━━━━━ EXTRACTO PROPORCIONADO

                Nos demoramos 5 horas hasta Maracaibo porque cada 2 por 3 oficiales del ejército detenían el carro para pedirnos los pasaportes y para pispear si podían obtener algunos bolívares pidiendo coima. “¡Ups! A este auto le falta un espejito retrovisor, tiene que pagar 400 bolívares para seguir”. “¡Ups! Las hojas del pasaporte están arrugadas, tiene que pagar 200 bolívares para seguir”. Cualquier excusa es válida para estos "cuidadores de la seguridad" ávidos de dinero.
                Por suerte al llegar a Maracaibo encontramos la contención y alegría de un grupo hermoso de couchsurfing. Y no sólo la contención, porque Luis además nos hospedó en su casa por 4 días.

━━━━━━━━━━
━━━━━ INFORMACIÓN MOSTRADA

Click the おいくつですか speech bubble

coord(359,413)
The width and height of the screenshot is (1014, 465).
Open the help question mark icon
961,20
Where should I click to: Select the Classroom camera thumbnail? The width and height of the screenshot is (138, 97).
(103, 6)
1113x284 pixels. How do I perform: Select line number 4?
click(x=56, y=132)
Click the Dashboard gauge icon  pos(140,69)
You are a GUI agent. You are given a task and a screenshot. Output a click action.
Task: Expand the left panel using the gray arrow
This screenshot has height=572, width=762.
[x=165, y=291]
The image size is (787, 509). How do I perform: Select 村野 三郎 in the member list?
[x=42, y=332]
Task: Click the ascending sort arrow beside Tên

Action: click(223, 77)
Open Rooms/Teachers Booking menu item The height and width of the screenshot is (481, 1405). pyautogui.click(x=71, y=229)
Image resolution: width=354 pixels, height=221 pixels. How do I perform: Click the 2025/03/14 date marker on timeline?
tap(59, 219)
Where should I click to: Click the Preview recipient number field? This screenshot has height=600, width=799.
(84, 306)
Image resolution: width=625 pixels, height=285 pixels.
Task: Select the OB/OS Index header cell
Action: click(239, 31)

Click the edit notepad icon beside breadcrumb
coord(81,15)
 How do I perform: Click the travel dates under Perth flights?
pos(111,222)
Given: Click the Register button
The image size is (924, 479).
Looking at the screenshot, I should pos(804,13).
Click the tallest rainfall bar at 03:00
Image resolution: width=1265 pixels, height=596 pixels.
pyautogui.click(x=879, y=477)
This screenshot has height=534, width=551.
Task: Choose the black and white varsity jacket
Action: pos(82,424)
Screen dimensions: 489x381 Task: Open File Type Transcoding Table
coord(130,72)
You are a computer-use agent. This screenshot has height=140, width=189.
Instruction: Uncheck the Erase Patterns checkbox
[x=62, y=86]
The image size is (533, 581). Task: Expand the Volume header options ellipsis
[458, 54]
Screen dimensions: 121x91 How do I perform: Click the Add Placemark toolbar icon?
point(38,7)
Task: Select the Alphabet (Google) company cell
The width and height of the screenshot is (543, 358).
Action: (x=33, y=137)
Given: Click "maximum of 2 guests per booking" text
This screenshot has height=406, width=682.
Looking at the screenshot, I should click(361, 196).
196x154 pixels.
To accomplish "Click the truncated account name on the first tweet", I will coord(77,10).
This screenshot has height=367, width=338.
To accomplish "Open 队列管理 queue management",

━━━━━━━━━━

**ACCIÓN REQUERIDA:** Reproduce sin cambios el fragmento del extracto sobre el viaje a Maracaibo que va de "Nos demoramos 5" a "ávidos de dinero.".

**RESULTADO DEL EJERCICIO:**
Nos demoramos 5 horas hasta Maracaibo porque cada 2 por 3 oficiales del ejército detenían el carro para pedirnos los pasaportes y para pispear si podían obtener algunos bolívares pidiendo coima. “¡Ups! A este auto le falta un espejito retrovisor, tiene que pagar 400 bolívares para seguir”. “¡Ups! Las hojas del pasaporte están arrugadas, tiene que pagar 200 bolívares para seguir”. Cualquier excusa es válida para estos "cuidadores de la seguridad" ávidos de dinero.